Orders, Decorations, Medals and Militaria (16 December 2003)

Date of Auction: 16th December 2003

Sold for £18,000

Estimate: £10,000 - £12,000

Naval General Service 1793-1840, 1 clasp, 2 Jan Boat Service 1807 (G. Sayer, Midshipman) nearly very fine and very rare £10000-12000

Footnote

Only 3 clasps issued for this boat action off the Pearl Rock, Martinique.

George Sayer entered the Navy on 11 October 1803 as a First Class Volunteer on board the Cerberus, Captain William Selby, employed at first off Guernsey and then in the West Indies. On the night of 2 January 1807 he was wounded by a musket-ball in the leg while serving as a Midshipman in the boats under Lieutenant William Coote, and was ‘highly extolled for his unsurpassable gallantry’ on that occasion.

Whilst cruising between Martinique and Dominica, on January 2nd 1807, the thirty-two gun frigate Cerberus chased two French schooners, and a sloop, standing for St Pierre. Prevented from reaching that port, they all three anchored under a battery, near the Pearl Rock, and very close to the shore. At about eight in the evening, the boats of the Cerberus, commanded by Lieutenants Coote and Bligh, who volunteered for the service, boarded two of the vessels, under a heavy fire of cannon and musketry from the shore, and though their sails were unbent, brought them out. In addition to two men killed and eight men wounded, Lieutenant Coote was severely wounded in the head and lost an eye, and Midshipman Sayer was wounded in the leg. The third vessel, making use of her sweeps, managed to escape in the darkness.

Lieutenant Coote was promoted to the rank of Commander, granted a pension for his wounds, and presented with a sword valued at 50 guineas by the Patriotic Fund. Midshipman Sayer also received a gratuity from the Patriotic Fund of £20.

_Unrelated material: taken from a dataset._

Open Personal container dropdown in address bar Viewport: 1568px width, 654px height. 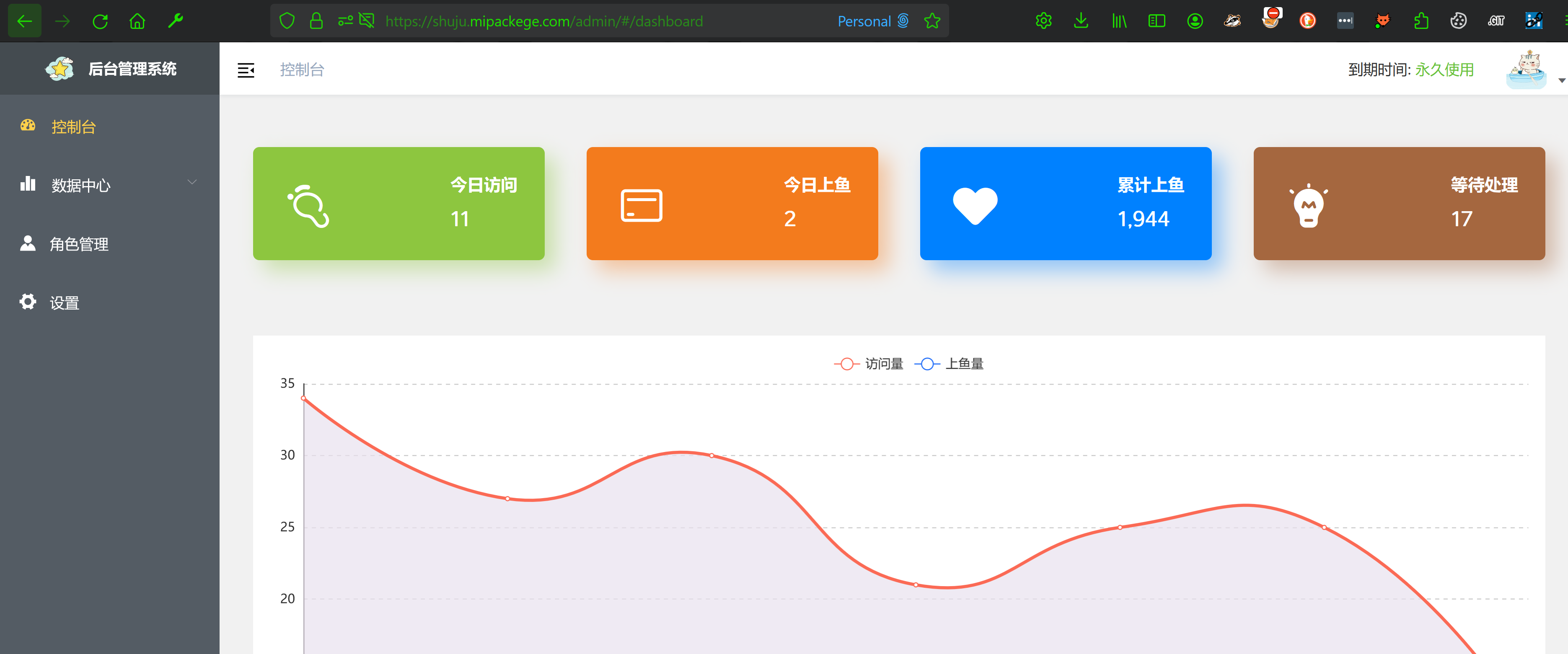(872, 21)
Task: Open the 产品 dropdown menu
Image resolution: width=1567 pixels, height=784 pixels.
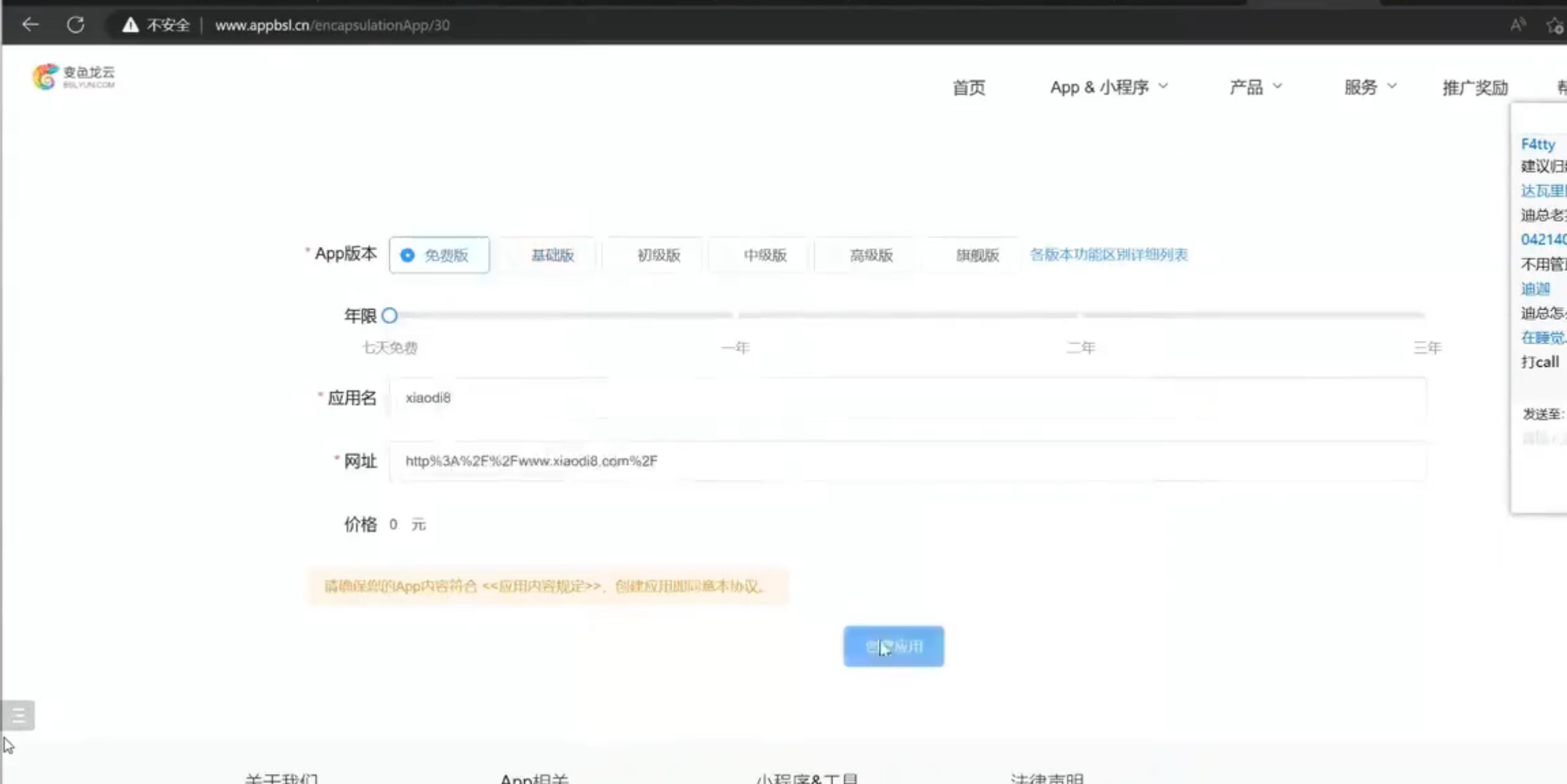Action: pyautogui.click(x=1255, y=87)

After assisting at the reduction of the islands of Marie-Galante and Deseada, Sayer removed, in July 1808, to the Audacious, in which ship he was employed in escorting Sir John Moore’s army to the shores of Portugal and aiding, in January 1809, at its embarkation at Corunna. In October 1809, after a period of six months’ employment in the Baltic in the Victory 100, he was nominated Acting Lieutenant of the Tartar 32, and confirmed in that rank the following month. After service in the Bedford 74, in the North Sea, he again joined the Victory, and in May 1813 removed to the Christian VII 80. The following December he joined the Zealous 74, employed in the North Sea and Channel, and also on the coast of North America, from where he returned in January 1815. In April 1824, he was appointed to the Britannia 120, bearing the flag of Sir James Saumarez at Plymouth.

George Sayer was placed on half-pay in April 1825 and promoted to Commander on the retired list in 1849. He was the cousin of Rear-Admiral George Sayer, who uniquely received the Army Gold Medal for his services at the capture of Java, and also of Captain George Sayer, R.N.